Nacisnąłem klamkę, pchnąłem drzwi i postawiłem pierwszy krok w gabinecie Zayna, który był o wiele bardziej przytulny niż Harry' ego.  Podłoga, tak jak na korytarzu była wyłożona puchatą, jasnoszarą wykładziną. Ściany były ciemno zielone, a za jego ogromnym biurkiem pokrywała ją tapeta w kwieciste wzory. Meble były z ciemnego, matowego metalu i poustawiane było na nich dużo roślin i kwiatów doniczkowych. Zayn w swoim gabinecie nie posiadał w prawdzie okna panoramicznego, jak Harry, ale na bocznej ścianie znajdowało się wysokie i długie okno, otoczone bluszczem, co nadawało pomieszczeniu specyficzny klimat. Jedynym nie-metalowym meblem w tym gabinecie był czarny, skórzany fotel, który stał pod przeciwległą ścianą. 

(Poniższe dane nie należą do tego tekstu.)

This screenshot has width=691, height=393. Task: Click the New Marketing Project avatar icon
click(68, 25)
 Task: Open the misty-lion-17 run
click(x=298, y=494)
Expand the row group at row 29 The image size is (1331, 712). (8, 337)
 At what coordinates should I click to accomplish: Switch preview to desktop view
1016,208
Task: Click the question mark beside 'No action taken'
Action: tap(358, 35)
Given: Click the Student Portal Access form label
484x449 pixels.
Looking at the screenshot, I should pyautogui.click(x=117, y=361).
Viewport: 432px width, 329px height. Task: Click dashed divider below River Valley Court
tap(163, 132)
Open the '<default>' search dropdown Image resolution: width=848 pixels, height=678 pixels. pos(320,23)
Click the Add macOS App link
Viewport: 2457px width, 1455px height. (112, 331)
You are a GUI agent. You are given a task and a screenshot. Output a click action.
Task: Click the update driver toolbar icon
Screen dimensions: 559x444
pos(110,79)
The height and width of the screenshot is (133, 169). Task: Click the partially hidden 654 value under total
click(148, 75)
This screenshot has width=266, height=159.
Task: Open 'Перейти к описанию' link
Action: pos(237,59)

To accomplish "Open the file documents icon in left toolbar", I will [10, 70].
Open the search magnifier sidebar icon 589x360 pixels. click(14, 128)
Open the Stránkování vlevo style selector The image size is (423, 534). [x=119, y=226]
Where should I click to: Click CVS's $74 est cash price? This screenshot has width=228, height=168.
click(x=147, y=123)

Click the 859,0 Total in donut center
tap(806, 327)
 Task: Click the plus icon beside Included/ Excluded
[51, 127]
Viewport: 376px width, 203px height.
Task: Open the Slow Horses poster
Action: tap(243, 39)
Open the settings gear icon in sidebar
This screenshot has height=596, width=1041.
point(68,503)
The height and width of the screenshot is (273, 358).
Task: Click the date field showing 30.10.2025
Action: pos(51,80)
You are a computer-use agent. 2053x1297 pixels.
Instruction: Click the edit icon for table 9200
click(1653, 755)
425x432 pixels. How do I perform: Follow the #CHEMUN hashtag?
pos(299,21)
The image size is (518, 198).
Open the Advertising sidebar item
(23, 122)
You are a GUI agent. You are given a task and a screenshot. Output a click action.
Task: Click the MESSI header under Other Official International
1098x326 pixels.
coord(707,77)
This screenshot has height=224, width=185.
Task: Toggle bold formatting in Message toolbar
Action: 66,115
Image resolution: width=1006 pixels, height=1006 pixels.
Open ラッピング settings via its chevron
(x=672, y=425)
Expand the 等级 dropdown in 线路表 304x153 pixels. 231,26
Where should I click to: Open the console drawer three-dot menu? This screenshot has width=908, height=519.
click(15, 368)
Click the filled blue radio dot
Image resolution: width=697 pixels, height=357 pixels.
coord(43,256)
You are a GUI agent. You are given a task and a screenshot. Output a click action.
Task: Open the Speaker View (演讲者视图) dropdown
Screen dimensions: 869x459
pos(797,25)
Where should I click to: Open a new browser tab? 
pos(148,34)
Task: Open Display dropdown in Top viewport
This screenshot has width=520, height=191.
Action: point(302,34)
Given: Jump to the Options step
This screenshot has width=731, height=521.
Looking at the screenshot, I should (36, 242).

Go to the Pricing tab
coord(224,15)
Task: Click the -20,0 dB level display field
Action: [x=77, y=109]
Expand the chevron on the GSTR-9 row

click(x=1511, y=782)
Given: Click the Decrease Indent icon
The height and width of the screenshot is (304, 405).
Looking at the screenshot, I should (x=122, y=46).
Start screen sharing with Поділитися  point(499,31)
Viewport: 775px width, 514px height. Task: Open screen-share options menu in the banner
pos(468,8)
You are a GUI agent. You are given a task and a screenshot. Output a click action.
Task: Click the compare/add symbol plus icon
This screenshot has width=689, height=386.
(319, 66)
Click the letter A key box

To na nim siedziała teraz nieco zapłakana Anna. Jej włosy związane w koński ogon były delikatnie zmierzwione, a jasna pomadka na ustach rozmazana. I tak nadal wyglądała pięknie. Idealnie się dobrała z Zaynem. Obydwoje są niesamowicie atrakcyjni. 

- Czego potrzebujesz, Lewis?- powoli oderwałem wzrok od kobiety i przeniosłem go na bruneta siedzącego za biurkiem.

- Zayn! Bądź miły, skarbie- uśmiechnęła się do niego, a potem do mnie.- Wybacz mu Louis, ma dzisiaj gorszy dzień... Czemu przyszedłeś?

- Um... Przyniosłem wykresy z tego miesiąca z działalności mojego działu- położyłem kartki na biurku Zayna i szybko zabrałem rękę jakby był on niebezpiecznym zwierzęciem w zoo.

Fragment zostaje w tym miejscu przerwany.